What this task involves: Reproduce the records exactly, beginning with their first line and ending with the line that contains "Task: Click the Envoyer", and output nothing more.

◇ ◇ ◇ ◇ ◇

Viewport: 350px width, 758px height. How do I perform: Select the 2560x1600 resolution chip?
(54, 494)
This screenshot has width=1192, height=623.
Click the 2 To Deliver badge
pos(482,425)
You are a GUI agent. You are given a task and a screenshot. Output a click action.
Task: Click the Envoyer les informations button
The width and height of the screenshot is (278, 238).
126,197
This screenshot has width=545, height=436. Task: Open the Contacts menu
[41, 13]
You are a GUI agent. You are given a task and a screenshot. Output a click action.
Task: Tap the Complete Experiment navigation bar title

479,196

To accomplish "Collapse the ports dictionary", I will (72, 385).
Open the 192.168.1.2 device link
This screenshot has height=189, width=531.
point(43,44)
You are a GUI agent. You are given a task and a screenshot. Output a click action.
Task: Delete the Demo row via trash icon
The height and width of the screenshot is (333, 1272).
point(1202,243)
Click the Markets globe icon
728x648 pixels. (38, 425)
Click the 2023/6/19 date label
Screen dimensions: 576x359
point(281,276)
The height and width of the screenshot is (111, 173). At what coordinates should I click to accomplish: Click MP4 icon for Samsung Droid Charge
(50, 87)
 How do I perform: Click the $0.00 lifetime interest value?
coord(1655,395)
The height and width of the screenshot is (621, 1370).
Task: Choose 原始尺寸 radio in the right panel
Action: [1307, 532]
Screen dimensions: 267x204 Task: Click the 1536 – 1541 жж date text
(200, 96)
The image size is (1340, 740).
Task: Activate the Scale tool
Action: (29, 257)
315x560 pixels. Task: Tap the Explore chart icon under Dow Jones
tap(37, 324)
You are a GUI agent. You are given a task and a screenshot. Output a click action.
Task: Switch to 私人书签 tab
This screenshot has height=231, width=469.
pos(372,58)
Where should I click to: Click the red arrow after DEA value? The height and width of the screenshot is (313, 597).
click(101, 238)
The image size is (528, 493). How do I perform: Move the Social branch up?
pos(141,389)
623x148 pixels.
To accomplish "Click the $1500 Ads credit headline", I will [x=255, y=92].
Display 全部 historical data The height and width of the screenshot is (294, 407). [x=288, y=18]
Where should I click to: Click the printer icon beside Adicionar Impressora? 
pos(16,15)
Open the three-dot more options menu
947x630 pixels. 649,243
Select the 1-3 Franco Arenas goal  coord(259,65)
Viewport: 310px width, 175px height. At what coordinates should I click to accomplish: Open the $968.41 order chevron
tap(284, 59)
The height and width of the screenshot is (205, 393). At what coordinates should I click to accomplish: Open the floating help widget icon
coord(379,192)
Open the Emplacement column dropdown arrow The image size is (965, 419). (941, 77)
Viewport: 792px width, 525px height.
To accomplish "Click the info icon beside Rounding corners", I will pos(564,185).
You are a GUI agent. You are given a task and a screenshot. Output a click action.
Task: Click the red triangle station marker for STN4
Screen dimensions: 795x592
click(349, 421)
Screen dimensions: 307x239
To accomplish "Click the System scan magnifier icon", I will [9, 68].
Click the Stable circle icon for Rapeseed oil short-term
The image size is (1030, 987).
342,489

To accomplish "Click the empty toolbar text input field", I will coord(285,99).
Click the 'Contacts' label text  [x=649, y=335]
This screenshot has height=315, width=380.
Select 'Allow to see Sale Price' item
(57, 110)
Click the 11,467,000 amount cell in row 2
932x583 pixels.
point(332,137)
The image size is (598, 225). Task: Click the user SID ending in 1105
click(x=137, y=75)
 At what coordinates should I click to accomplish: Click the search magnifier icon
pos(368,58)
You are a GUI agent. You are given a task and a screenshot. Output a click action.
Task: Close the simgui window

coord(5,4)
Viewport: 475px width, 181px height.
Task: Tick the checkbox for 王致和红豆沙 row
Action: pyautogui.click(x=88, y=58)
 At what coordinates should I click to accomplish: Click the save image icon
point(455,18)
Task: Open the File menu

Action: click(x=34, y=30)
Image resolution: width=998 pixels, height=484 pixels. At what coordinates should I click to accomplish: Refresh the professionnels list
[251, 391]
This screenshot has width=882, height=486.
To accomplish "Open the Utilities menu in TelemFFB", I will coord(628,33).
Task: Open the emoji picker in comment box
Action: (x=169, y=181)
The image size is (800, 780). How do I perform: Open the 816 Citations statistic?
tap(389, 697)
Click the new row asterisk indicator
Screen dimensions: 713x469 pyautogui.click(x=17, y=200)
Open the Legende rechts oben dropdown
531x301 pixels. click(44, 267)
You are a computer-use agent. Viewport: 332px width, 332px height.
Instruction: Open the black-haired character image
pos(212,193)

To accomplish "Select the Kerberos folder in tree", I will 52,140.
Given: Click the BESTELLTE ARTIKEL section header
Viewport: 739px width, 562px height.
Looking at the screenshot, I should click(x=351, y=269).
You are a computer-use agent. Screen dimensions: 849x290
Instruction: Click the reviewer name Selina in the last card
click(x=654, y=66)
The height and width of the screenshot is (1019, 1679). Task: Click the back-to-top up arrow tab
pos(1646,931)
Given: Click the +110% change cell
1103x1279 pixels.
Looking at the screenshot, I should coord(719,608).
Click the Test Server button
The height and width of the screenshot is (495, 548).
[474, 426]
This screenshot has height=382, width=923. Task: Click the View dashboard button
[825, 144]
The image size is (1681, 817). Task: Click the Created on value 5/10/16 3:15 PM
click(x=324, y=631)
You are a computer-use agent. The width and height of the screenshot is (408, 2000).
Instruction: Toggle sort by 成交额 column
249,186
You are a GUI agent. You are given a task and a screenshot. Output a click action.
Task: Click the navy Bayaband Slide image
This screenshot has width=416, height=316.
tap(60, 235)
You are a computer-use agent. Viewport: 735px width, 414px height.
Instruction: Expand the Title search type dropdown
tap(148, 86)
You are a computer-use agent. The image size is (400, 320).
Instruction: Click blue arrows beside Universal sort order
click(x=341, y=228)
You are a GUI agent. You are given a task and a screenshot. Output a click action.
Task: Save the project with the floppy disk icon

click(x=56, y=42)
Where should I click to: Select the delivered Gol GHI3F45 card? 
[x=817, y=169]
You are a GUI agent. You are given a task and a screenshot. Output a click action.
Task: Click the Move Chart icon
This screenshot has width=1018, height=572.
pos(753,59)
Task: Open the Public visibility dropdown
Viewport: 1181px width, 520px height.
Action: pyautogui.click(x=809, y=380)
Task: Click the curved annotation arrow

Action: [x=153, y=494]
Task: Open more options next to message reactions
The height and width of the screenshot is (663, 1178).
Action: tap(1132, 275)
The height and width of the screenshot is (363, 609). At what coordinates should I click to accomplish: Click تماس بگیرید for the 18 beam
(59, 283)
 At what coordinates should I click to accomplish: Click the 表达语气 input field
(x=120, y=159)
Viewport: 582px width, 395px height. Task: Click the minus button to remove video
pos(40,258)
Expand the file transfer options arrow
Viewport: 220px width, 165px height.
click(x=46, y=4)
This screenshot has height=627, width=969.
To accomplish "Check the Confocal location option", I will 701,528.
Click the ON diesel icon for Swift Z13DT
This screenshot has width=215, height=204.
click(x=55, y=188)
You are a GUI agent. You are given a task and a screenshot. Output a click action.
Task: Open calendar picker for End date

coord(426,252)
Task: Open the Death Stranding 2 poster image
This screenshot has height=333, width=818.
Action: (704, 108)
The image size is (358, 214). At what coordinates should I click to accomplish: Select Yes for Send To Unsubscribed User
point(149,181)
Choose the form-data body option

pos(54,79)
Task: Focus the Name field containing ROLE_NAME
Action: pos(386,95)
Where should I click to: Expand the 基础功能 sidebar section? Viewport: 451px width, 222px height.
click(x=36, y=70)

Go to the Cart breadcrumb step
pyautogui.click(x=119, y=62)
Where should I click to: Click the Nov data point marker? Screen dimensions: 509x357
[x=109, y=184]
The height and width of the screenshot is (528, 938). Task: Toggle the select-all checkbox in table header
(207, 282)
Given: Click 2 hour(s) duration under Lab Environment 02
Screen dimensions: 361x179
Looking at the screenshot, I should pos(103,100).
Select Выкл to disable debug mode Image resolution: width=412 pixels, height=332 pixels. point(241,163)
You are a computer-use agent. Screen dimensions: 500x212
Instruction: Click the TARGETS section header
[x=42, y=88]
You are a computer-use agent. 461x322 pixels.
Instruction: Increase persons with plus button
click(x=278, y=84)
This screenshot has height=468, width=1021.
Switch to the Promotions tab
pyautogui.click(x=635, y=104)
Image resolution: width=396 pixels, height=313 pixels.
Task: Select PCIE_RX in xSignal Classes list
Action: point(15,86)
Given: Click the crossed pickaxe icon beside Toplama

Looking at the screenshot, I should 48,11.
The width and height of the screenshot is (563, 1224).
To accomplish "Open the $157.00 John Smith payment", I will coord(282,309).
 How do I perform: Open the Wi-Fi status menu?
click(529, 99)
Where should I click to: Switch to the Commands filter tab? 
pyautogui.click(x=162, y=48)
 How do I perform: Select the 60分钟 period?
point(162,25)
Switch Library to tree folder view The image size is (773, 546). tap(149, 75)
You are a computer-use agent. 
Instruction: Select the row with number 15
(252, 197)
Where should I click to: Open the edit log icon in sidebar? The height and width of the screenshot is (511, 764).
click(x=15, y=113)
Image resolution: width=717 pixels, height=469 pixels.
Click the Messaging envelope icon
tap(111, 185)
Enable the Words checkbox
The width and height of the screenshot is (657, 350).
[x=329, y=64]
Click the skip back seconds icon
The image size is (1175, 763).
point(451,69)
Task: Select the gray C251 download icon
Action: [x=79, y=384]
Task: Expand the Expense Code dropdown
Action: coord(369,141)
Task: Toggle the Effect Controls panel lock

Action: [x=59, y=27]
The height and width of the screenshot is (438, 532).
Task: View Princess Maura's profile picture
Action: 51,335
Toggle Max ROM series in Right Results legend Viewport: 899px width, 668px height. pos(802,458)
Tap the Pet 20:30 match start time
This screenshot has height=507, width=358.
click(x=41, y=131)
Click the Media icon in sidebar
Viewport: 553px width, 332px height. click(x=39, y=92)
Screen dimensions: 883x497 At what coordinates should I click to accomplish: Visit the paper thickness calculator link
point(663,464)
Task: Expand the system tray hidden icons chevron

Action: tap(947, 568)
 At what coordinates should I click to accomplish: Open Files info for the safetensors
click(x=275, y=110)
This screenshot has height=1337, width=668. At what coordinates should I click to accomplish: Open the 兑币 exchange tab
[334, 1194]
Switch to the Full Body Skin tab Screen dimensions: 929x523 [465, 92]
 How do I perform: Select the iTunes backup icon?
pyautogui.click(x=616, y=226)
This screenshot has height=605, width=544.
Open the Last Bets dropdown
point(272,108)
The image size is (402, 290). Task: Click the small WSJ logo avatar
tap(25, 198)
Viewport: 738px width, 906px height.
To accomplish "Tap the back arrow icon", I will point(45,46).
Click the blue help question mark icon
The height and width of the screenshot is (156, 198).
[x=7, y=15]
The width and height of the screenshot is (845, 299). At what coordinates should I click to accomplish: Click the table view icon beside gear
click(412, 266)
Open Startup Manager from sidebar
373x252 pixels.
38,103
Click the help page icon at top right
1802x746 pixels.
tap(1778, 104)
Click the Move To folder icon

◇ ◇ ◇ ◇ ◇

Answer section:
Viewport: 350px width, 758px height. How do I perform: Select the 2560x1600 resolution chip?
(54, 494)
This screenshot has width=1192, height=623.
Click the 2 To Deliver badge
pos(482,425)
You are a GUI agent. You are given a task and a screenshot. Output a click action.
Task: Click the Envoyer les informations button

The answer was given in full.